Can Student Loans Be Refinanced?
Q: Is it possible to refinance student loans?
A: Student loans cannot be refinanced in the same way as a mortgage, because student loans are not backed by a physical asset (like a home). However, if you want to lower your monthly student loan payments, you do have other options.
After college, many former students quickly find out that the monthly payments related to their student loans are higher than they can comfortably afford.
When this is the case, you have many options. In some cases, student loan payments can be temporarily stopped with a deferment or forbearance. Also, federal student loans come with a host of repayment options, including an option to make smaller payments for a period of time.
If of these options sound right for you, contact the company that is servicing your student loans (i.e., the company that sends your monthly bill).
Another very popular option is student loan consolidation. Consolidation allows you to combine your student loans into one new loan with lower monthly payments. The monthly payments are lower because the length of repayment is longer. Instead of having 10 year to repay your student loan, you might have up to 30 years. So keep in mind that those smaller monthly payments can come with a price. The longer repayment term often means that you will pay more interest over time.

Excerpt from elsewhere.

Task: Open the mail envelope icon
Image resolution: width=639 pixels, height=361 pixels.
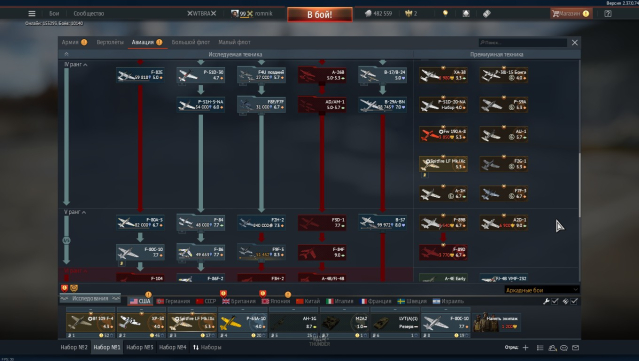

If you have federal student loans, they can be combined with a Federal Consolidation Loan. You may be asking yourself, what about private loans? Can private loans be consolidated?
The answer is maybe. Be aware that your private student loans cannot be consolidated with your federal student loans. However, there are companies that offer private loan consolidation.
Just like the Federal Consolidation Loan, a private consolidation loan can combine your private loans into a single loan with a lower monthly payment. But private consolidation is different because you will have to qualify for the loan. This means passing a credit check as part of the application process. The quality of your credit standing will be used, in part, to determine the interest rate of your new combined loan.
So that leads us to the question, should you consolidate your private student loans?
As we mentioned, lowering your monthly payments will increase the number of total payments you will have to make. By extending your repayment term you will have additional time to payoff your loans. This can mean paying more money over time. So if you consolidate, look for a lender that offers no prepayment penalties. This will allow you to pay the consolidation loan off more quickly if you choose.
Also, use a consolidation calculator to see what your new combined interest rate will be. Do not agree to consolidate your private student loans without having a clear understanding of what your interest rates are now, and what it will be after consolidation.
If you choose to consolidate, you will be asked to provide Social Security number, personal references, as well as information regarding your monthly income and expenses. If you apply with a co-borrower, they will also need to provide this information.
Then, for every loan you wish to consolidate, you will be asked to provide the account number, the loan balance, the payoff amount, as well as the name and contact information of the holder of the loan.
So before you consolidate your private student loans, do your homework, shop around, and understand the pros and cons of consolidating.